Opener `Tromso' is a frantic hypnotic run, quickly reminding of the repetitive dirty grooves of Neu, Can and even Steven Wilson's Incredible Expanding Mindf*ck project. Starting with strangled cello and distorted, harsh metallic obtrusive random noise percussion, leaping thick bass punches down on the listener like a mallet to the head. Some swirling spacey swoops join in as the rhythm grows in intensity, the tempo picking up and kicking into overdrive behind some of the most scratchy serrated Hammond this side of Elephant9 before collapsing in on itself in the dying final seconds.

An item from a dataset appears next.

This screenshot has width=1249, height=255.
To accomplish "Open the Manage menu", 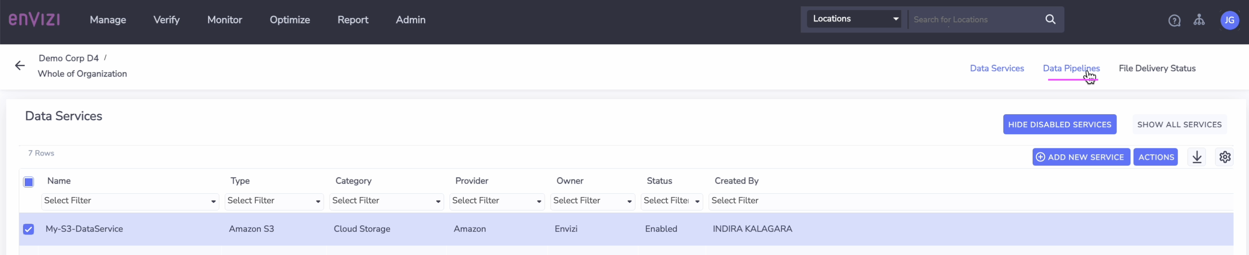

`Signals' has a creeping approaching bass line, stalking it's way through the filthiest of swamps to get to you, taking on the same eerie and unpleasant soundtrack vibe of Goblin and Morte Macabre. Droning ambient electronic pulses and haunting Hammond touch on early Porcupine Tree, even Wilson's Bass Communion project. We move through disorientating, hallucinatory psychedelia behind a machine-like hum before the piece explodes out of nowhere at the five minute mark and tears off into deep dark space! The bass gallops along to catch up, the drums turn manic and the keyboards glisten before the final minute disappears into a shimmering reprise of the stalking opening.

`Spitsbergen' is the crowning achievement of the LP, full of scuzzy tension and hard-edged distorted outbursts, book-ended with some deeply sinister and ghostly choral Mellotron and a `Careful With That Axe...'-style lurking bass line. The piece kicks back from the dead with some snarling electric guitar heavy riffs, Hammond full of mystery, and a weeping 'Tron finale worthy of Anekdoten. Much of this track places the percussion/drumming centre stage, so confident and filled with purpose. I don't think the track really needed the almost metal riff moments, as it's plenty heavy as it already is, but it's another piece that fans of Morte Macabre will really appreciate. The cold yet beautifully fragile closer `Static' ends the album in a darkly jazzy manner, with skittering drum-work and staccato deep bass notes over the loneliest of crying cello.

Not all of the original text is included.